目的本研究在细胞生物学水平,对第86位氨基酸分别为Thr,Ser,Arg的CX26蛋白的膜定位生物学功能进行鉴定,进而结合临床数据分析该位点不同多态性突变的潜在致聋可能性。方法本研究借助GFP融合型慢病毒表达系统,分别将第86位氨基酸为Thr,Ser,Arg的CX26-GFP融合蛋白在小鼠螺旋神经节细胞中进行表达,并在荧光显微镜下观察融合蛋白的细胞膜定位现象。结果第86位氨基酸发生Ser突变后,CX26蛋白仍能够正常定位于细胞膜表面,并形成间隙链接结构,这一表型与（第86位氨基酸为Thr的）野生型CX26蛋白并无明显差异;只有当第86位氨基酸突变为Arg时,导致CX26蛋白功能丧失。结论这些现象表明CX26 T86R可能为潜在致聋突变,而CX26 T86S为不影响蛋白功能的氨基酸多态性突变。该结论与临床筛查经验性结果一致。

英文摘要：

Objective To investigate the member localization function of CX26 protein when its 86th amino acid is Thr, Ser or Arg, and its relations to deafness. Methods CX26-GFP protein with either Thr, Ser or Arg as the 86th amino acid was expressed in mouse SGN cells via the GFP fusion type lenti-virus expression system.
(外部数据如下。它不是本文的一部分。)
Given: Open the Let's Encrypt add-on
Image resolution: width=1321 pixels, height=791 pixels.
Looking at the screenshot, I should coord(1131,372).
The membrane localization of the fusion protein was observed under a fluorescence microscope. Results The mutated protein of CX26 T86S was localized to cell membrane and form gap conjunction structures, showing no difference to the wild type CX26 protein （with Thr as the 86th amino acid）. However, the gap conjunction structure disappeared when the mutation was CX26 Tg6A. Conclusion These results indicate that the CX26 T86R mutation may be a cause of hearing loss, but the CX26 T86S as a non-pathogenic polymorphism mutation does not affect functions of the CX26 protein. The results are in accordance with the results of clinical screening.